Viele Studierende wollen mit ihren Startups gesellschaftliche Probleme lösen. Dieser Idealismus ist für die Kommunikation mit potentiellen Investoren wichtig. Und der stärkere Fokus auf Nachhaltigkeitsaspekten trifft bei Investoren auf offene Ohren.
Die angespannte politische und wirtschaftliche Situation beeinträchtigt auch Startups. Dies geht aus einer aktuellen Ergänzung zum ‘Swiss Venture Capital Report 2022’ hervor. Die Investitionen in Firmengründungen dürften in der Schweiz erstmals seit zehn Jahren zurückgehen. Was dies für junge Unternehmen in verschiedenen Branchen bedeutet, ordnet Dietmar Grichnik, Professor für Entrepreneurship und Technologiemanagement an der Universität St.Gallen (HSG), in einem Interview Interview ein.
Technologiebasierte Startups haben es nun schwerer
Wie er darin ausführt, wird es für Gründerinnen und Gründer nun noch wichtiger, dass Startups ein Alleinstellungsmerkmal haben und dieses gut vermitteln können. Laut Grichnik kann das eine besonders innovative Lösung oder ein grosses Skalierungspotential im Geschäftsmodell sein. Technologiebasierte Startups, etwa aus den Bereichen Food und Biotech oder Blockchain, dürften es nun aber etwas schwerer haben, wie er meint. Ihre Produkte bräuchten beispielsweise wegen medizinischen und anderen Studien oft länger in der Entwicklung, und hätten darum längere Skalierungszyklen. Startups, bei denen digitale Lösungen im Vordergrund stünden, dürften es nach seiner Ansicht wiederum einfacher haben, denn diese seien schneller skalierbar. Er bezieht sich dabei auf Finanzprodukte, allgemein ICT-Entwicklungen oder auch digitale Tools im Gesundheitswesen.

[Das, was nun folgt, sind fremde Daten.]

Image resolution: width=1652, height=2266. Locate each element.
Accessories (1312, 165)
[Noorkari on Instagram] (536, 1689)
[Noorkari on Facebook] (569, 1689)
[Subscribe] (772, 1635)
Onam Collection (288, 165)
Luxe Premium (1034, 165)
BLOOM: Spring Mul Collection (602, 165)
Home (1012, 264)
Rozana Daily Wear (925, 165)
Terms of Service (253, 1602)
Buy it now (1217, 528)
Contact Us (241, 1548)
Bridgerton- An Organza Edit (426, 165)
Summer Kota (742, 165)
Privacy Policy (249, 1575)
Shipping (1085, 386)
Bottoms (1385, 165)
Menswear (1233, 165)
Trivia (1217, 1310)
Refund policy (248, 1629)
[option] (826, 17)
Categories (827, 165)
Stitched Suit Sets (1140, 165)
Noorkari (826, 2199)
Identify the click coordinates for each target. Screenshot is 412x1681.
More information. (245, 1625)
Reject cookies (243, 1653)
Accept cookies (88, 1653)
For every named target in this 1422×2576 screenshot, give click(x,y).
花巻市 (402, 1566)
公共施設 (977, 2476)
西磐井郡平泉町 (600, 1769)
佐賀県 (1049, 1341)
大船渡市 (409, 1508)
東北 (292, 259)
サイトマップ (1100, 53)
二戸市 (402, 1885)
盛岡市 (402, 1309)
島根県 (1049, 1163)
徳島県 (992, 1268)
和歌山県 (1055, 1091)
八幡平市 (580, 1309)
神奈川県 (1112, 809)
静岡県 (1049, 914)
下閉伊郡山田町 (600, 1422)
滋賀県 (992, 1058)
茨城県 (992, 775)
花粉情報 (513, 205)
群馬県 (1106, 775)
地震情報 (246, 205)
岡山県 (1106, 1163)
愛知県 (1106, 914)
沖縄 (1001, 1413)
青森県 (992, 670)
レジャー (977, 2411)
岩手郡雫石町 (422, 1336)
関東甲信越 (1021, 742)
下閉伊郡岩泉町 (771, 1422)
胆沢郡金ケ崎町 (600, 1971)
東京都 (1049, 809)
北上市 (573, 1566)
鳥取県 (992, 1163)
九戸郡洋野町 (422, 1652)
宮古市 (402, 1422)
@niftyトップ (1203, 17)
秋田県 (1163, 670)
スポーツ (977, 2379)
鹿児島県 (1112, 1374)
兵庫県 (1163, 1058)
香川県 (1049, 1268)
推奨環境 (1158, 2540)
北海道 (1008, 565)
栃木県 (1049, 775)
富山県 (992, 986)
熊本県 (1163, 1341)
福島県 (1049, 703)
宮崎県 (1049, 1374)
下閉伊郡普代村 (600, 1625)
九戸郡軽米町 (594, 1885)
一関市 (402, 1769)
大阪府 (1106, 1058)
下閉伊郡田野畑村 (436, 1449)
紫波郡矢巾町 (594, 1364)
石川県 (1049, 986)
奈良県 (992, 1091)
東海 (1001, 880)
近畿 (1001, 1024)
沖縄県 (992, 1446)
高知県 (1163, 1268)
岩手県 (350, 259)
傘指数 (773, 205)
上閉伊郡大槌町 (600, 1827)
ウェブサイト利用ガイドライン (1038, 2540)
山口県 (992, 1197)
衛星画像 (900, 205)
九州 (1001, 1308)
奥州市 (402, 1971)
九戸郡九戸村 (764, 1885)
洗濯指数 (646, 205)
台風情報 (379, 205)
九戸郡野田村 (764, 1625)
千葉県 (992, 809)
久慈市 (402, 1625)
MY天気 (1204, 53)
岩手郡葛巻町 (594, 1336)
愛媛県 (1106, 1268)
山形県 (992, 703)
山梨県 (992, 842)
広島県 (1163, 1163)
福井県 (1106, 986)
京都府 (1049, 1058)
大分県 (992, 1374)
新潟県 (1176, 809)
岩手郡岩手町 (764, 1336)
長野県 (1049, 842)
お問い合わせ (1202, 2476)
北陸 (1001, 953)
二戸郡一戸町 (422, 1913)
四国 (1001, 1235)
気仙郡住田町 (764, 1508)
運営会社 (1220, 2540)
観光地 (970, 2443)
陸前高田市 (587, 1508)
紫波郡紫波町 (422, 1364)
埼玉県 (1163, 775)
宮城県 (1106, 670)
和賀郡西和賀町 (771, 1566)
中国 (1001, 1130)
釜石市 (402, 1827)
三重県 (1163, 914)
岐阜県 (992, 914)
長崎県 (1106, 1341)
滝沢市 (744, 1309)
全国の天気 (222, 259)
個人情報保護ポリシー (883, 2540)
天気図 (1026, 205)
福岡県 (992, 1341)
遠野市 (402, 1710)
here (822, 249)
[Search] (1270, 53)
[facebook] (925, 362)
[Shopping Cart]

Cleantech ist jetzt im Aufwind
Der vorhergesagte Rückgang der Investitionen sei gerade im Bereich Biotech auch eine Konsolidierung. Corona sei ein Schock gewesen, der in der Folge staatliche Investitionen etwa in Pharmastartups massiv gefördert habe. Im Aufwind sei nun dafür der Bereich Cleantech, in dem es um technologische Lösungen zur CO2-Reduktion und um nachhaltige Energieversorgung gehe.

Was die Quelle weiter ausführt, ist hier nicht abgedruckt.